I also see many kids delete a tile as soon as they
drag out from a
scriptor. What do you think if the multi-selection feature is easier to use (such as, just click and drag the background to initiate multiple selections)?
Ah yes, that would be good for all the objects. Also, perhaps I'm not thinking this fully, but would this make sense: Dragging a code title to the Object inspector (where all the draggable code is), would delete it? Sort of a "sending to its maker" thing. This is how Scratch works, besides being able to delete each one individually. It would also make it easier to dispose of code blocks, since the area to drag them to is bigger. (But could it also happen to loose codes unintentionally? Better test if before committing to it)

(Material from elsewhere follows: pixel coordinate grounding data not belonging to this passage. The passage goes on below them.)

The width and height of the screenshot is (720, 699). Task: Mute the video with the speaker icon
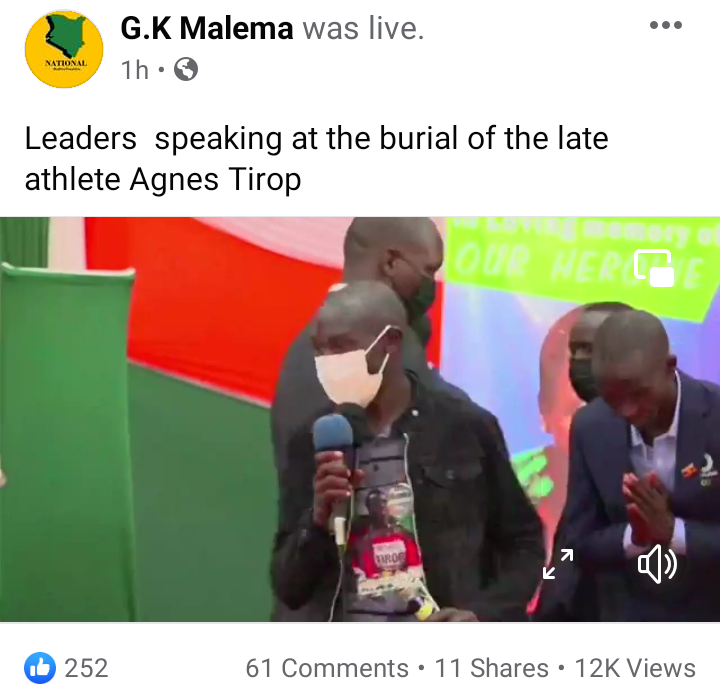click(x=657, y=564)
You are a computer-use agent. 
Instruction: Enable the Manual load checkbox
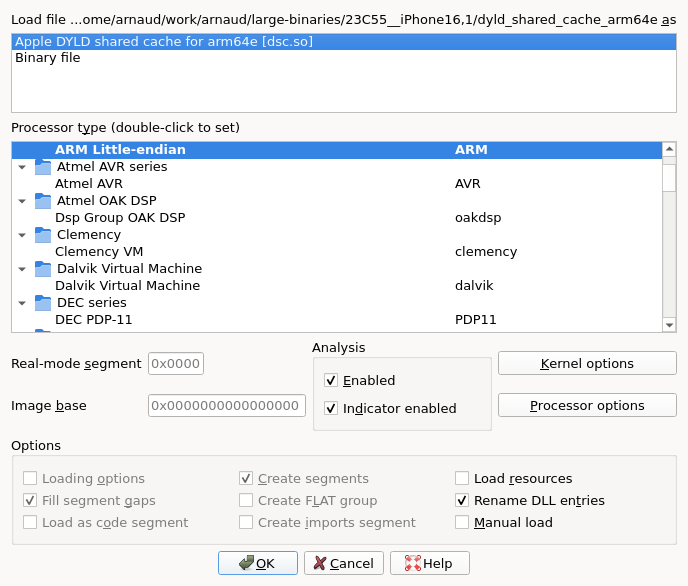pyautogui.click(x=462, y=522)

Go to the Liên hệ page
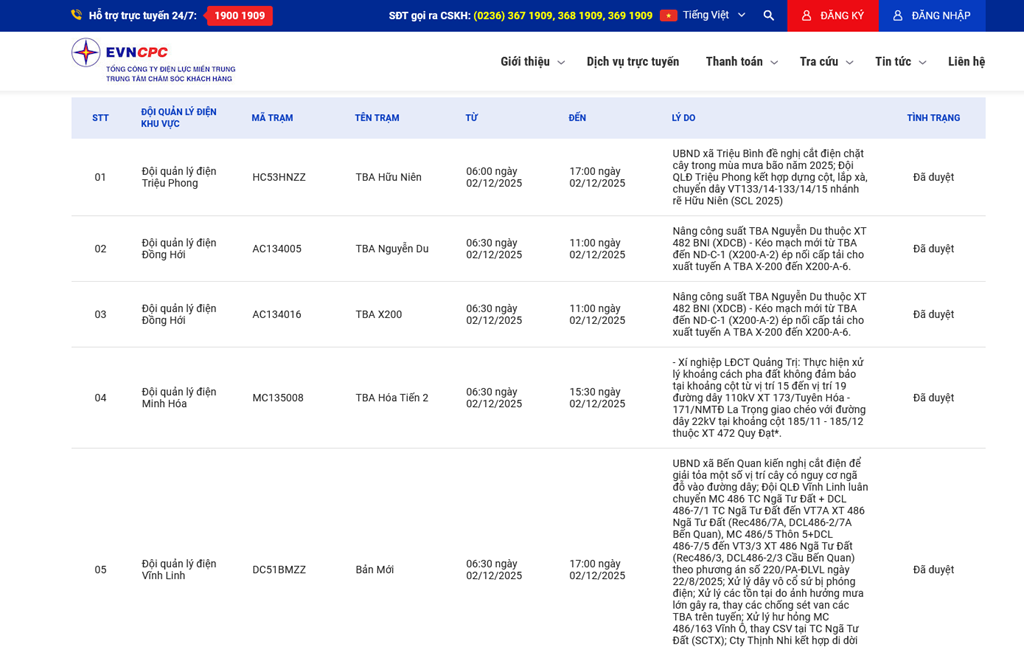tap(966, 62)
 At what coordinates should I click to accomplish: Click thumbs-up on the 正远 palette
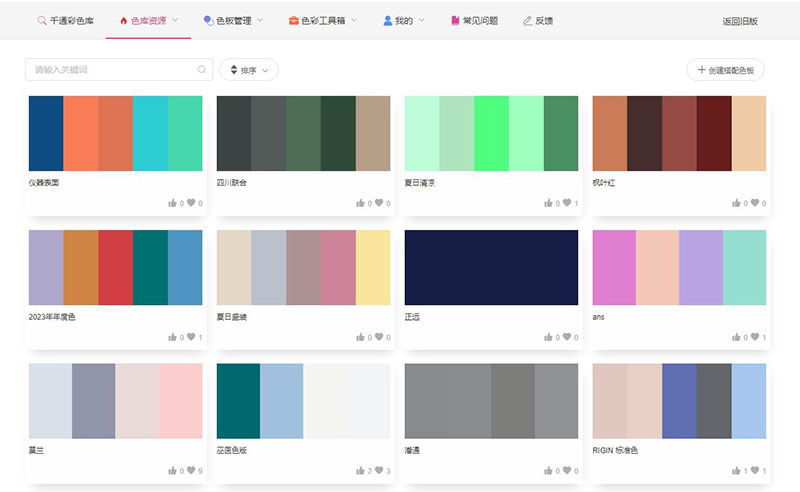tap(548, 337)
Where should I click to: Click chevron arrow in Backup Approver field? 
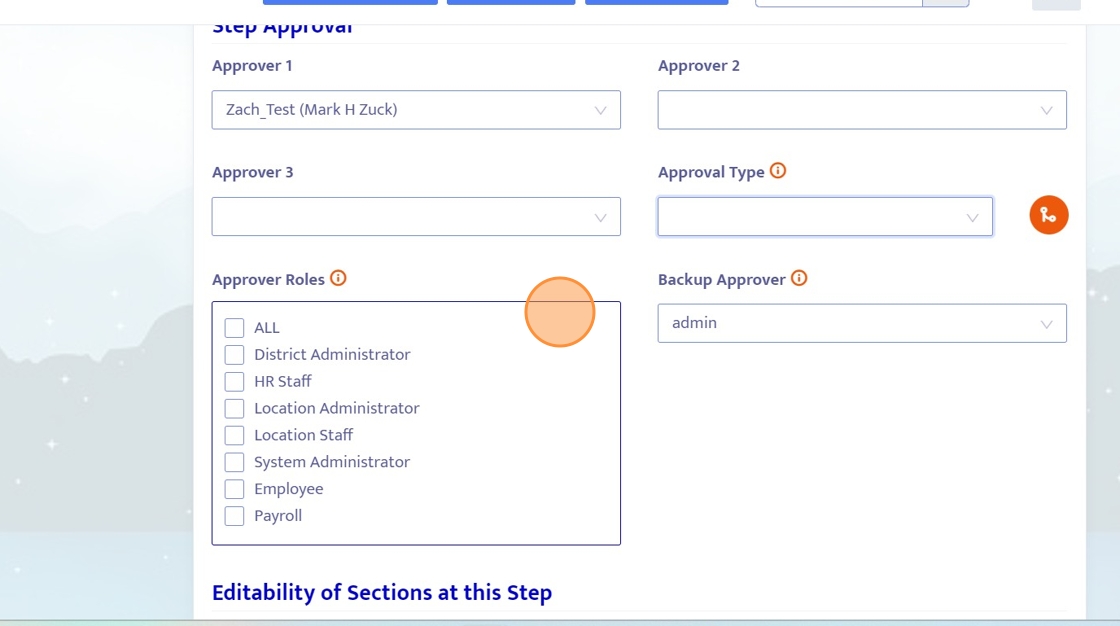point(1046,324)
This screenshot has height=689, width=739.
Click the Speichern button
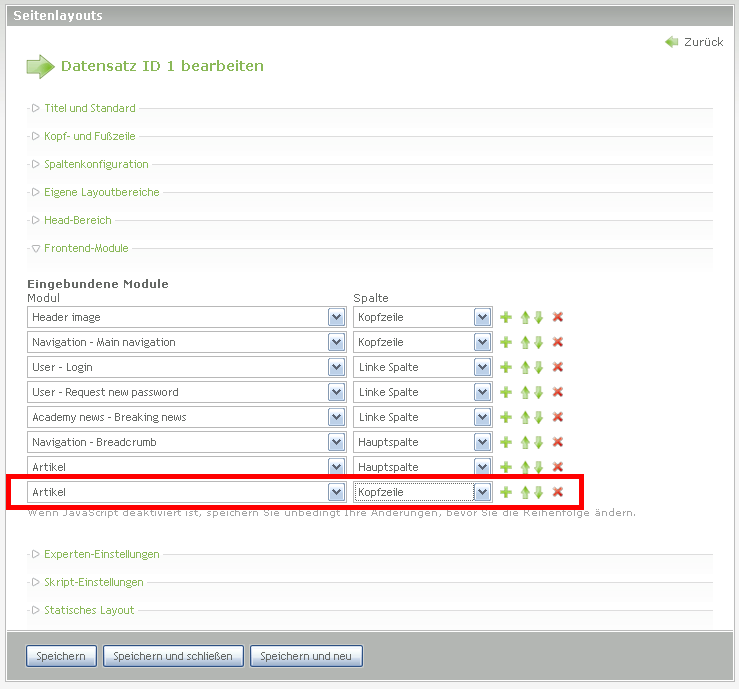[x=61, y=656]
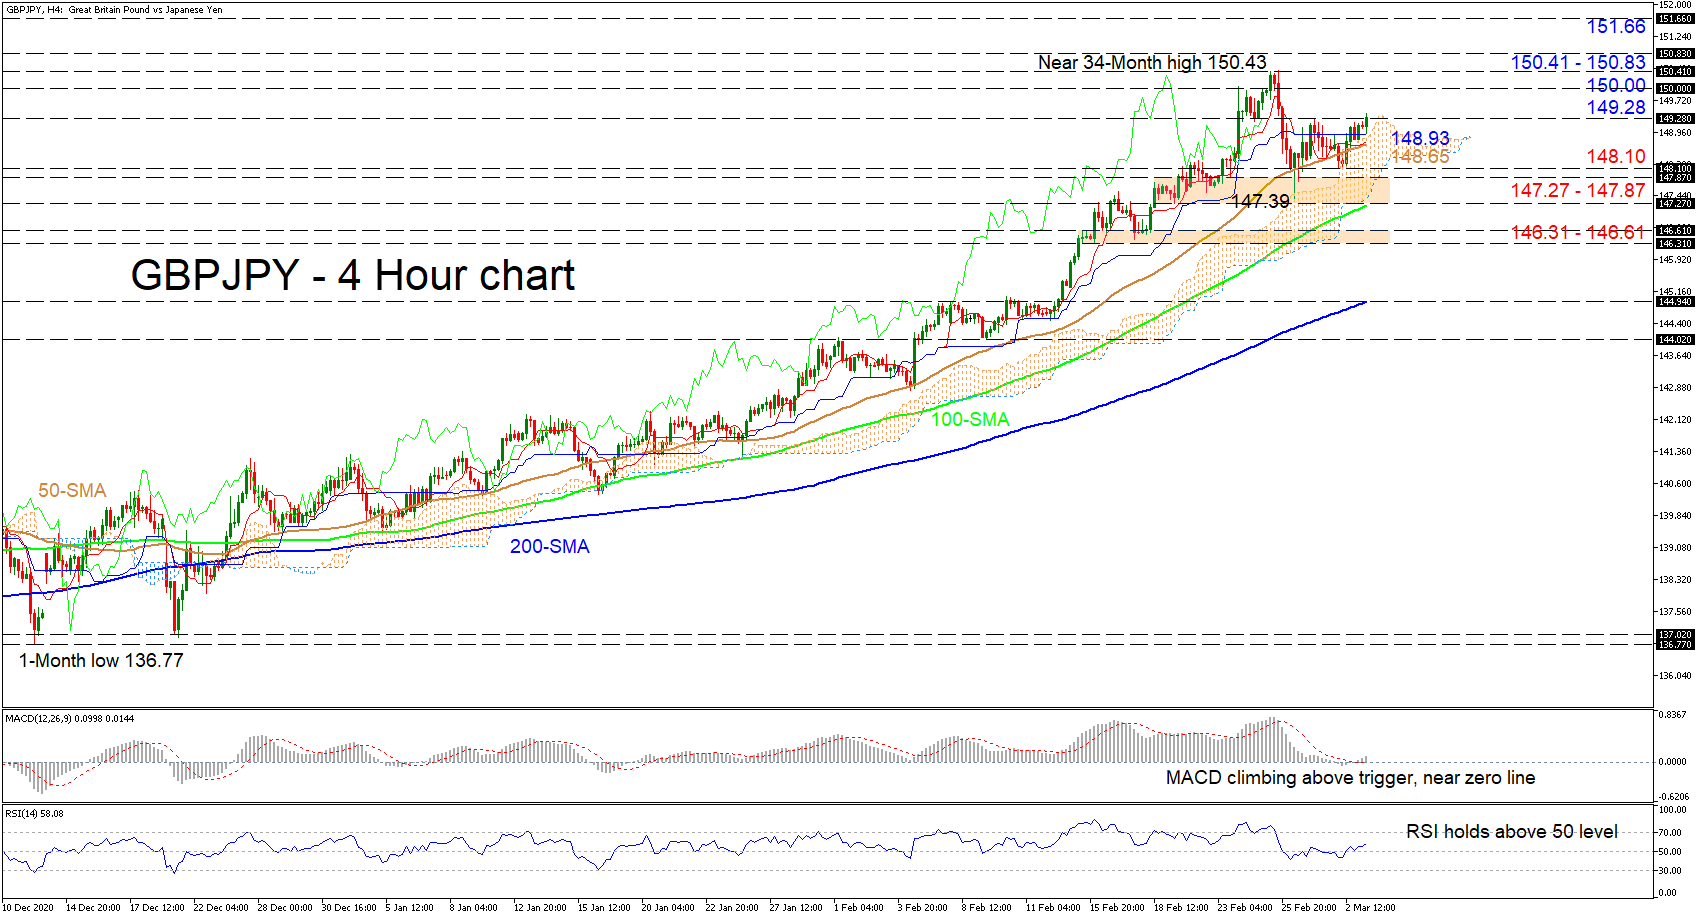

Again, thank you for the comments!
-- Yoshiki
You're welcome! It is my "desire" to make etoys as streamlined as possible, that is, to make the interface as obvious and clear as possible, so as to make the real difficulty go into programming the etoys, and not into dealing with the interface (and with an eye towards the common sugar interface, make it behave as similar as possible to the other activities so it becomes more "natural" to use, through habit).